For the longest time I kept a "grudge list" of people stretching all the way back to kindergarten written in a secret code I devised so I wouldn't get put on suicide watch or some s**t. It was a lot of baggage to deal with and I'm only just now starting to get better about that sort of thing. Don't get me wrong, one of my main goals in life is still to become ridiculously successful just so I can go back and laugh at everyone who ever s**t on me.
My main policy is still "forgive when convenient, never forget."
Fu*k no. If people break the basic level of trust I bestow upon them then they aren't worth my time. If people go out of their way to do things that go against the grain with me then yes, I will absolutely hold a grudge. I'm an easy to get along with person, you basically have to try to ******** it up with me so I have no sympathy past that point. If I forget it's from years of substance abuse and sleep deprivation mixed with anxiety and how that effects my long term memory.

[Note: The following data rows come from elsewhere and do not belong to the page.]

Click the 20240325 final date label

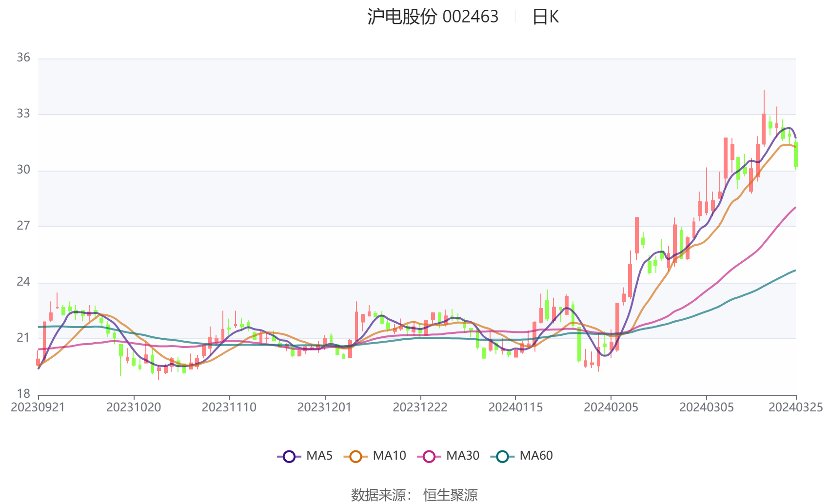click(795, 407)
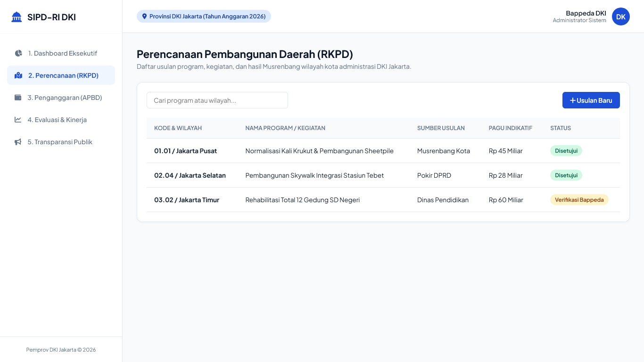Viewport: 644px width, 362px height.
Task: Click the Penganggaran wallet icon
Action: 18,98
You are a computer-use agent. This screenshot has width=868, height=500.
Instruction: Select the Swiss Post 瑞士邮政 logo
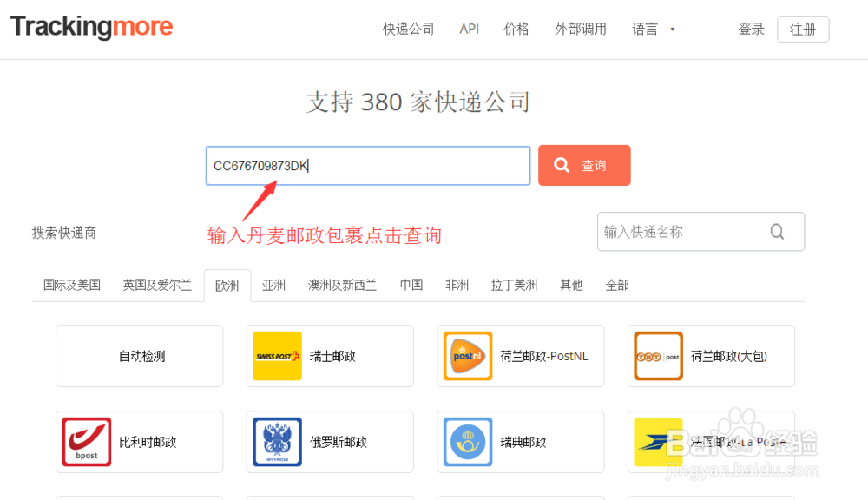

Depends on the fault. If it is small, due to misunderstanding, and no one really got hurt from it, I tend to forgive. Outright betrayals and things done with malicious intent towards me and mine, however, will never be forgiven. It's not really a grudge, though. I tend not to think much, if anything, about the unforgivable folks. The only time the anger ever crops up is if they come up in conversation or they are physically there, which does not tend to be often seeing as those sort are cut out of my life after the offense is made and a truce could not be agreed upon.
I'm the farthest thing from a forgiving person but also I'm ******** forgetful.
If someone's done something bad enough to make me remember it, I never forget it and I hold it against them FOR ALL OF TIME.
People shouldn't treat people badly, holding grudges sorts out all the shitty people and gets rid of them.
Do you hold grudges? What exactly is that doing for you?
Are you a forgiving person? When is enough, enough?
I hold grudges, typically for good unless the person genuinely makes a real effort to change. But most never make that effort b/c it is too difficult to change. I guess it's a flaw of mine to be this way, b/c I can be rather harsh with it, but oh well.
I am not forgiving. I can forgive small things usually. A mistake here and there, totally cool. Lying to me about something relatively important, and you're getting the boot from my life. I can't stand lies. I won't lie to you if you don't lie to me. Lie to me...and well, I won't be honest with you anymore.